• [What to work on]
Check each line of the entries. Copy the ones that contain the string "computer".

### Data provided ###

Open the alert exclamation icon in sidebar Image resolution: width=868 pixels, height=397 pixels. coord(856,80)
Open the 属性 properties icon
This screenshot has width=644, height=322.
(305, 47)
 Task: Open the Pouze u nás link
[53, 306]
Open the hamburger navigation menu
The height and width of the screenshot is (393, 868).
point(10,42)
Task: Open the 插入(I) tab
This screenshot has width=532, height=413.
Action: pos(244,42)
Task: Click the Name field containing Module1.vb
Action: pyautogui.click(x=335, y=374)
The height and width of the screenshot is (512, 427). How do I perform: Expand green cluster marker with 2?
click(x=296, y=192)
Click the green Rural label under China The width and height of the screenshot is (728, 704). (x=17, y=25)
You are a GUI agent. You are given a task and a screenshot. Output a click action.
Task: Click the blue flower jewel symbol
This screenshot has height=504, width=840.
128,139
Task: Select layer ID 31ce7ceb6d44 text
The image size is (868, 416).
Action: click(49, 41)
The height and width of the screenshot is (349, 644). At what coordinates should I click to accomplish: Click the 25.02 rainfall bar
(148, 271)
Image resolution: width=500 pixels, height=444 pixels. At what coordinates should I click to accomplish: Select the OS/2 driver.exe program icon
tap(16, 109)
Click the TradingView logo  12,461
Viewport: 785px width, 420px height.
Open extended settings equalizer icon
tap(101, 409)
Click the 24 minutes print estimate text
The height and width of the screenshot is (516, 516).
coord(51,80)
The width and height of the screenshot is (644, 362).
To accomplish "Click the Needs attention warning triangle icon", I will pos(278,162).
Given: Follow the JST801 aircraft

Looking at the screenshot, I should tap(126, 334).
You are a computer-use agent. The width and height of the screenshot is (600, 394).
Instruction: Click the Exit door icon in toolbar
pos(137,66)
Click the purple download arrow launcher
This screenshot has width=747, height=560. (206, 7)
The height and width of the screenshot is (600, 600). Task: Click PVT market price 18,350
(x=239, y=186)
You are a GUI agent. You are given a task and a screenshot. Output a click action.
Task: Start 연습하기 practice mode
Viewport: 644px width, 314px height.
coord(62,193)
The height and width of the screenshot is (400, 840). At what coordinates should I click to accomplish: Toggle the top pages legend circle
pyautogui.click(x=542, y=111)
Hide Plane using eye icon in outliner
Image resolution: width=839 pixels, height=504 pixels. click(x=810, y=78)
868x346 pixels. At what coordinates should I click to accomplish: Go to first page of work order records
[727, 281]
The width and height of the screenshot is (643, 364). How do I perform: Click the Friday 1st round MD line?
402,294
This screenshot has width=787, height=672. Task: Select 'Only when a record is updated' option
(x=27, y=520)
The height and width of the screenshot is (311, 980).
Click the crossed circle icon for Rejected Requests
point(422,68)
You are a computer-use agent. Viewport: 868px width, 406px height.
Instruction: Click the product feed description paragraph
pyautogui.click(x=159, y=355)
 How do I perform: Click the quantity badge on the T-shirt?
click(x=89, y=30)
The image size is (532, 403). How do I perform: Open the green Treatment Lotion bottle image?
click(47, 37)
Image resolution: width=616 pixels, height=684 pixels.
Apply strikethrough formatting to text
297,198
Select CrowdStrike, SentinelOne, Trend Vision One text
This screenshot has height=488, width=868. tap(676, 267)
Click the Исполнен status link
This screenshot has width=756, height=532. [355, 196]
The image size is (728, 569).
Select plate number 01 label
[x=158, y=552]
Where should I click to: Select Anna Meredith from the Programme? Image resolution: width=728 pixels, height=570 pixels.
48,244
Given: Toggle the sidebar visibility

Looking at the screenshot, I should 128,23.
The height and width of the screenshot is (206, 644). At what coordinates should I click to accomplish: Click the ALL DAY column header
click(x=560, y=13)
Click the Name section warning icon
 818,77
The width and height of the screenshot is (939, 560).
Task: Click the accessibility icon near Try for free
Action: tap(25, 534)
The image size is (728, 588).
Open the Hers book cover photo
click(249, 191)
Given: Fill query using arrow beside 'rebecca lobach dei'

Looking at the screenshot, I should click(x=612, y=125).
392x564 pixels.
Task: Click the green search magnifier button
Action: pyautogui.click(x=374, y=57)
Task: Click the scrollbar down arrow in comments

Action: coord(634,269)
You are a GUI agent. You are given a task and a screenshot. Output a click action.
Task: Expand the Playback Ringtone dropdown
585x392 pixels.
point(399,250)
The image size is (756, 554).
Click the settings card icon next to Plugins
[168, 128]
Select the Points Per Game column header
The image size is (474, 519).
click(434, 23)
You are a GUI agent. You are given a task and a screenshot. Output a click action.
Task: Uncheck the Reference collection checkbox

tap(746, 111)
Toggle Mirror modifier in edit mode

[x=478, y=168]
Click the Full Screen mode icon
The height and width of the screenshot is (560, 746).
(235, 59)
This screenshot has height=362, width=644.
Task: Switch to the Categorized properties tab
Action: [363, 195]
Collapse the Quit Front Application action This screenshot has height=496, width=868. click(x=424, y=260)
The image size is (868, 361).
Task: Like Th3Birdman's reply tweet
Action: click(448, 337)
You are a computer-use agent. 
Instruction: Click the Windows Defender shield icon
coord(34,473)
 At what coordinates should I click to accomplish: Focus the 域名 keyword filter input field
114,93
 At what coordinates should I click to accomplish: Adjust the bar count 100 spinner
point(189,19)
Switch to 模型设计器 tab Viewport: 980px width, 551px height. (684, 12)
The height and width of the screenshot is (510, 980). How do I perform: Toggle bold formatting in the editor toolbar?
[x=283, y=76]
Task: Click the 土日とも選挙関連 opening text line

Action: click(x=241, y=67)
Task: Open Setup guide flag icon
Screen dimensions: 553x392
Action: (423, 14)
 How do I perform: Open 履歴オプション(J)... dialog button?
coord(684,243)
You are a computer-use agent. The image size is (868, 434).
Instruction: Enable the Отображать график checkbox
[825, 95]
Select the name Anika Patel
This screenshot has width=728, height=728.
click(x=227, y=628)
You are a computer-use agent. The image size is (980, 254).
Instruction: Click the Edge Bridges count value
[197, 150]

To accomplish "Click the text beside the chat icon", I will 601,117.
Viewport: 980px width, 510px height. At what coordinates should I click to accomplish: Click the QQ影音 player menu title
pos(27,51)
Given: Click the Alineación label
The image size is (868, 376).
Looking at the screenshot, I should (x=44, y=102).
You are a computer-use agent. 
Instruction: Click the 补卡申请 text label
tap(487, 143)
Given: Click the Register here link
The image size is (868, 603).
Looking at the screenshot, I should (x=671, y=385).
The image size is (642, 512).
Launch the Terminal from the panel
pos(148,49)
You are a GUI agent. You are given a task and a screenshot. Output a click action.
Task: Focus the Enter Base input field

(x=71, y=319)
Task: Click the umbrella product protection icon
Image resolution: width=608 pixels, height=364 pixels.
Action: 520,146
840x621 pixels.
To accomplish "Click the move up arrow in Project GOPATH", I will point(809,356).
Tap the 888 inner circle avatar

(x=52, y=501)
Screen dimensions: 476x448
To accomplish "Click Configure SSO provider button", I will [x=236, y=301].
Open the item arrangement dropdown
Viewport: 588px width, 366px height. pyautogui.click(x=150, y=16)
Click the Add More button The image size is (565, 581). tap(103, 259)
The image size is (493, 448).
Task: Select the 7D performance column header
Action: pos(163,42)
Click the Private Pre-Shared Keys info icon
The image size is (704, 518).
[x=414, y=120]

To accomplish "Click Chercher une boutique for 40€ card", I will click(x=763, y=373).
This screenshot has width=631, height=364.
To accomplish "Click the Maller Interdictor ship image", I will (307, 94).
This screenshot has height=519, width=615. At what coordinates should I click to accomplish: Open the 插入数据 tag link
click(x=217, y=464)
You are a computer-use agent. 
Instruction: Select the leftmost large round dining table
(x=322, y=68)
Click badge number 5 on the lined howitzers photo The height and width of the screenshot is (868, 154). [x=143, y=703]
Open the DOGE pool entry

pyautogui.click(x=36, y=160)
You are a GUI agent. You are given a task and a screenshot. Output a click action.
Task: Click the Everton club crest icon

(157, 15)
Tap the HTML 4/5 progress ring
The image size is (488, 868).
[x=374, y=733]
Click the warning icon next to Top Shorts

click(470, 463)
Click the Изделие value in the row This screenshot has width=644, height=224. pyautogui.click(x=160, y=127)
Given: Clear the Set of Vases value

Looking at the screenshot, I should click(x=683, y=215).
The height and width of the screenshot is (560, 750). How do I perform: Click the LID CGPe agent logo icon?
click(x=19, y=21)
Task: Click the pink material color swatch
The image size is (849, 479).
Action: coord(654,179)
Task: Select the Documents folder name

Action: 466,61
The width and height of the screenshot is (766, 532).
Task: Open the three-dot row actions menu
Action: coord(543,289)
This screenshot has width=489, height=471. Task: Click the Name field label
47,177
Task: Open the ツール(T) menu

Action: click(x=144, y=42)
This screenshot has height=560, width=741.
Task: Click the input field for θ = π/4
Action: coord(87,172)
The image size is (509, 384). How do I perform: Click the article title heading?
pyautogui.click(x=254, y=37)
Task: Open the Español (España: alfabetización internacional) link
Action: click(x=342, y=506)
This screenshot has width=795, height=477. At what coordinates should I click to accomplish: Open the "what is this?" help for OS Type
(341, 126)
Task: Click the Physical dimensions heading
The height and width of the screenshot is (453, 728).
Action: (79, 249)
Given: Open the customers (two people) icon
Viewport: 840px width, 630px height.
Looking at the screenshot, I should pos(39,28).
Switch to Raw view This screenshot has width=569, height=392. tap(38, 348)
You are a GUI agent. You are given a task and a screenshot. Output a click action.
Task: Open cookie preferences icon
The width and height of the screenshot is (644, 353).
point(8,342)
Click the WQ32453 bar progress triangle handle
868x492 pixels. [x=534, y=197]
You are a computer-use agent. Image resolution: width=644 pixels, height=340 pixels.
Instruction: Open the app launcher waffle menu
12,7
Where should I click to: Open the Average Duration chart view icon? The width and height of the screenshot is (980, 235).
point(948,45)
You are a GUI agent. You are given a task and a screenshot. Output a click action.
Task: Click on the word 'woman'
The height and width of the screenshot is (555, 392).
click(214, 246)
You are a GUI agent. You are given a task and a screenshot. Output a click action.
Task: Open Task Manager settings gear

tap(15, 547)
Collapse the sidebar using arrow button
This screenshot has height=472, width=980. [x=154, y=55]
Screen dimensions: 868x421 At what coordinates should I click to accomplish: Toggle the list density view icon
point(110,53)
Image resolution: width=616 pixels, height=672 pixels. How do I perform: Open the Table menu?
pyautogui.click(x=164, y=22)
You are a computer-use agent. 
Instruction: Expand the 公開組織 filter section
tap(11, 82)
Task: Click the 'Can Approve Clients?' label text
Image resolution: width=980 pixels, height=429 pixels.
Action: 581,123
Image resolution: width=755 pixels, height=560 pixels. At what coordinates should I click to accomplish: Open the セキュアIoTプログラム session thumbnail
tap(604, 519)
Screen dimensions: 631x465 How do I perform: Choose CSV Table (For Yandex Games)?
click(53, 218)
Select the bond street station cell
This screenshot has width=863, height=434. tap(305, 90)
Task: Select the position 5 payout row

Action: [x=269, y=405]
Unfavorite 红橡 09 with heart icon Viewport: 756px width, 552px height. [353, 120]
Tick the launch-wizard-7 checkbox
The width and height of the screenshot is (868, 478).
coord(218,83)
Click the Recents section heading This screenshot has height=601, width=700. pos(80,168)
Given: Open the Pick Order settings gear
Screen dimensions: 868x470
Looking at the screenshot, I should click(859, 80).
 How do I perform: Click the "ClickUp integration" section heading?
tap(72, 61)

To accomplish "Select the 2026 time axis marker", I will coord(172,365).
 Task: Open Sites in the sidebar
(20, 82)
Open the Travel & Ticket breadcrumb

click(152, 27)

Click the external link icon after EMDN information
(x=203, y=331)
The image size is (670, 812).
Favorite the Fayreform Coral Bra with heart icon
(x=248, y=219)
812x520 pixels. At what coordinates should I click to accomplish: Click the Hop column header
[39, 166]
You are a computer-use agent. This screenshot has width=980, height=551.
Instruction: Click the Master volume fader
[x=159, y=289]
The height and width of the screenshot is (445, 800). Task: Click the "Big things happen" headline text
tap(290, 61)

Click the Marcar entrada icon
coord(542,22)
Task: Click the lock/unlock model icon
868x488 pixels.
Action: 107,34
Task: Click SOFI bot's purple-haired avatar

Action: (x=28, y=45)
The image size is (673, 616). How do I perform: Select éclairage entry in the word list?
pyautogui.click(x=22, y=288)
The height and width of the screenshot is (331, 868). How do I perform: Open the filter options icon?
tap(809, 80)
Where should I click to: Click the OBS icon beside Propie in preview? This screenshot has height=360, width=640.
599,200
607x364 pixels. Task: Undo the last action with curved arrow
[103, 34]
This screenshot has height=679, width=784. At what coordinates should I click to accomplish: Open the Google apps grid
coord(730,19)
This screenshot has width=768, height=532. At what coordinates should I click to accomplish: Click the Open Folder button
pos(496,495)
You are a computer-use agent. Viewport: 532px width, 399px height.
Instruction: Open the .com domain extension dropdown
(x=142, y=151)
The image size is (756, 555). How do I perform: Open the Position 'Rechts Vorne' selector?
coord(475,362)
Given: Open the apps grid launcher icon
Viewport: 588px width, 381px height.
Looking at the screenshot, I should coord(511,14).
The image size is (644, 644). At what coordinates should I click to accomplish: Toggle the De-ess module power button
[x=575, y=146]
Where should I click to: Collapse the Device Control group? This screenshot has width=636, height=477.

###

• [Task answer]
You are a computer-use agent. The width and height of the screenshot is (600, 394).
You are a computer-use agent. Viewport: 868px width, 406px height.
You are a computer-use agent. 
You are a computer-use agent. The image size is (868, 434).
You are a computer-use agent. The image size is (980, 254).
You are a computer-use agent. 
You are a computer-use agent. 
You are a computer-use agent. Image resolution: width=644 pixels, height=340 pixels.
You are a computer-use agent. 
You are a computer-use agent. This screenshot has width=980, height=551.
You are a computer-use agent. Viewport: 532px width, 399px height.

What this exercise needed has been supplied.